19. A method comprising:

sharding an activation matrix along a first dimension, resulting in a plurality of activation matrix chunks being created;

distributing the plurality of activation matrix chunks to a plurality of computer systems, which include a computer system, such that each computer system in the plurality is provided a corresponding activation matrix chunk and such that said computer system retains a first activation matrix chunk;

sharding a weight matrix along a second dimension, resulting in a plurality of weight matrix chunks being created;

distributing the plurality of weight matrix chunks to the plurality of computer systems, such that each computer system in the plurality is provided a corresponding weight matrix chunk and such that said computer system retains a first weight matrix chunk;

performing a first matrix multiplication operation using the first activation matrix chunk and the first weight matrix chunk;

concurrently with performing the first matrix multiplication operation, transmitting the first weight matrix chunk to a first neighboring computer system, which is included among the plurality of computer systems;

accumulating, at an output tensor, a first result of performing the first matrix multiplication operation;

replace the first weight matrix chunk with a second weight matrix chunk that is received from the first neighboring computer system;

repeating the first matrix multiplication operation using the first activation matrix chunk and the second weight matrix chunk; and

accumulating, at the output tensor, a second result of performing the second matrix multiplication operation.

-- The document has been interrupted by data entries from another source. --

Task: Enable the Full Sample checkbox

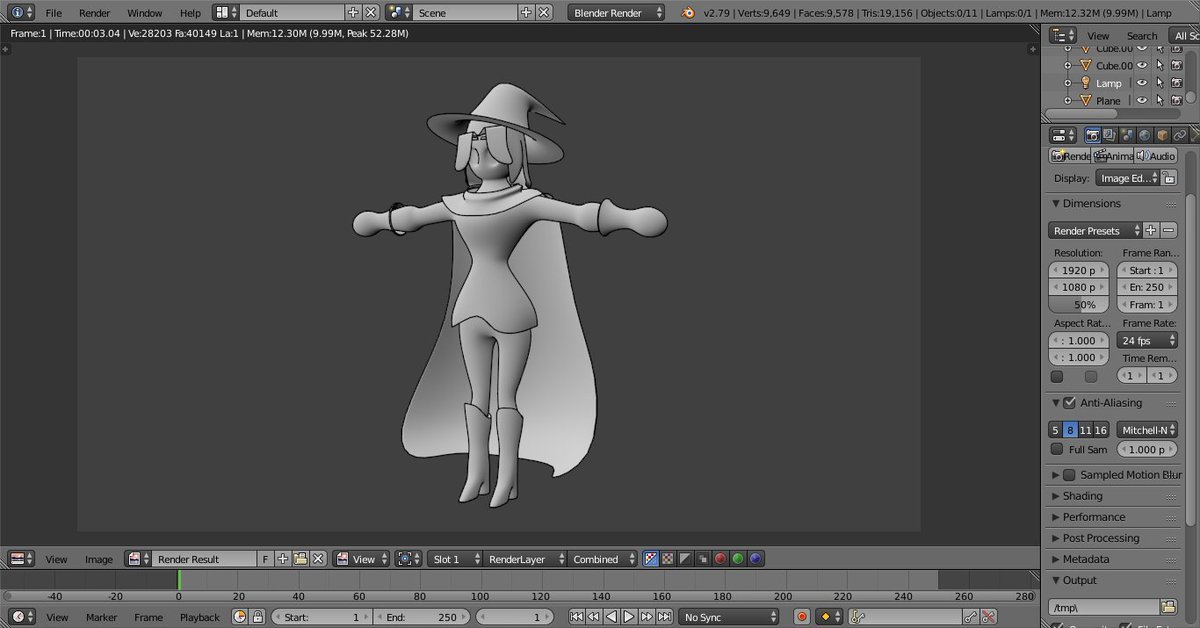Action: 1057,449
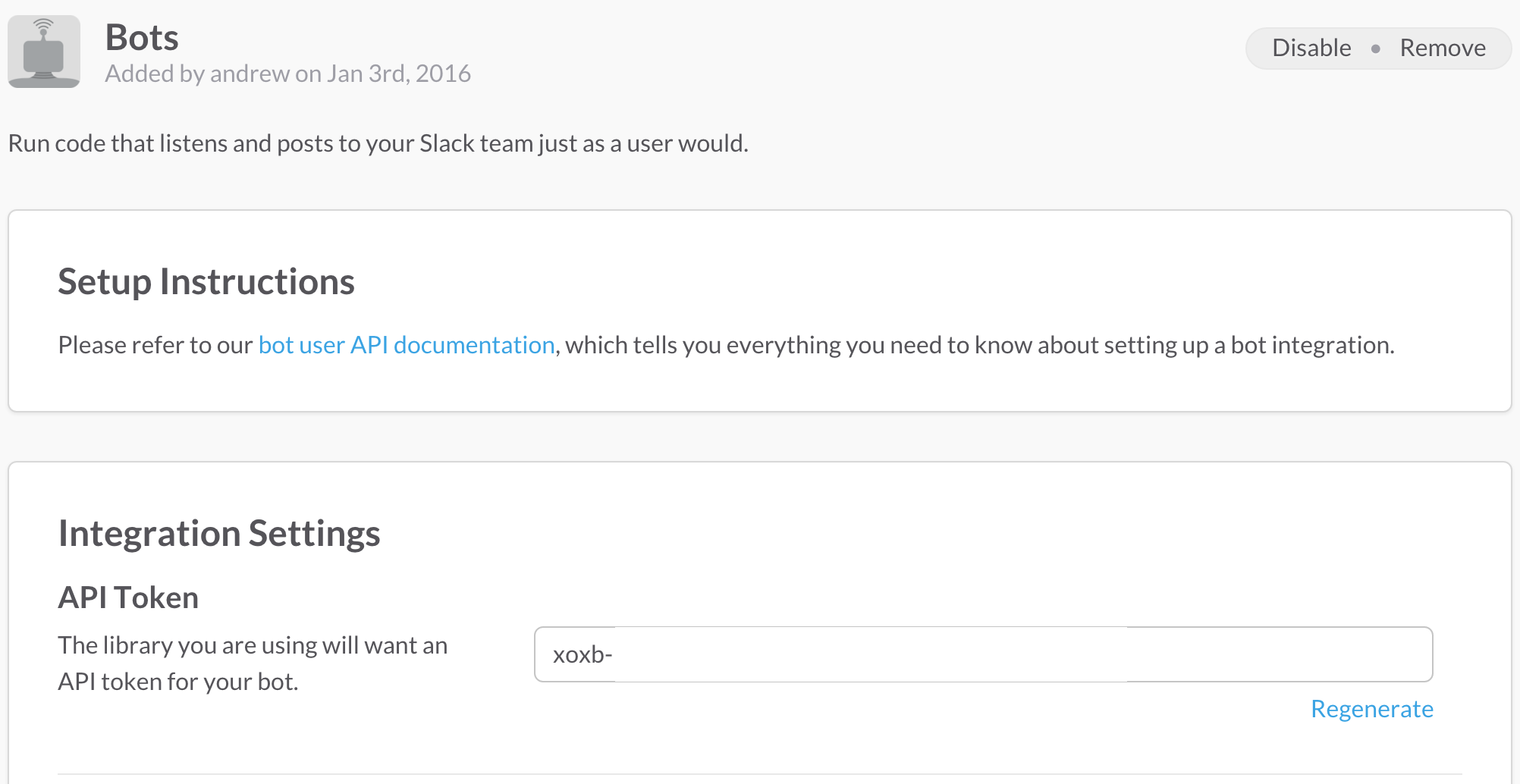Viewport: 1520px width, 784px height.
Task: Click the Integration Settings heading
Action: tap(219, 534)
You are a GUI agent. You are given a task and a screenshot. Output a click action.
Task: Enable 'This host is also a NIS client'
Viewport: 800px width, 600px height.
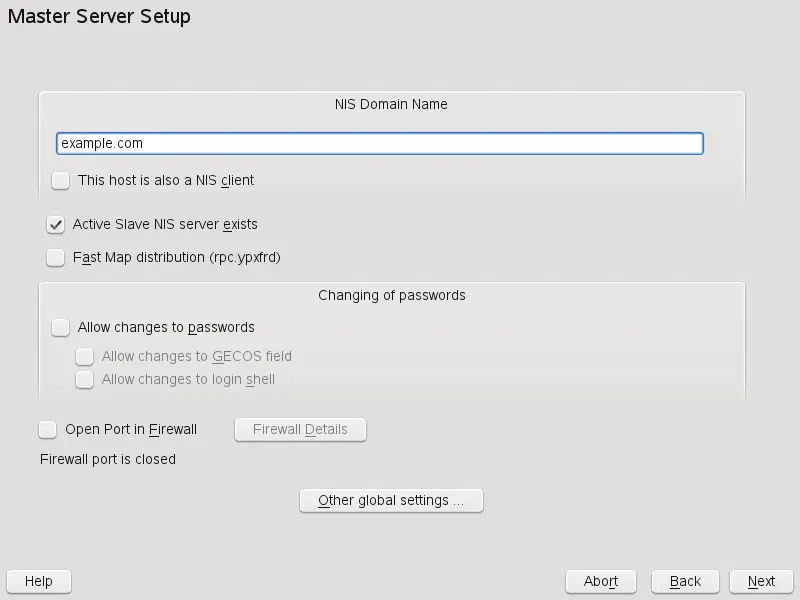coord(61,180)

20. One or more hardware storage devices that store instructions that are executable by one or more processors to cause the one or more processors to:

shard an activation matrix along a first dimension, resulting in a plurality of activation matrix chunks being created;

distribute the plurality of activation matrix chunks to a plurality of computer systems, which include a computer system, such that each computer system in the plurality is provided a corresponding activation matrix chunk and such that said computer system retains a first activation matrix chunk;

shard a weight matrix along a second dimension, resulting in a plurality of weight matrix chunks being created;

distribute the plurality of weight matrix chunks to the plurality of computer systems, such that each computer system in the plurality is provided a corresponding weight matrix chunk and such that said computer system retains a first weight matrix chunk;

perform a first matrix multiplication operation using the first activation matrix chunk and the first weight matrix chunk;

concurrently with performing the first matrix multiplication operation, transmit the first weight matrix chunk to a first neighboring computer system, which is included among the plurality of computer systems;

accumulate, at an output tensor, a first result of performing the first matrix multiplication operation;

replace the first weight matrix chunk with a second weight matrix chunk that is received from the first neighboring computer system;

repeat the first matrix multiplication operation using the first activation matrix chunk and the second weight matrix chunk; and

accumulate, at the output tensor, a second result of performing the second matrix multiplication operation.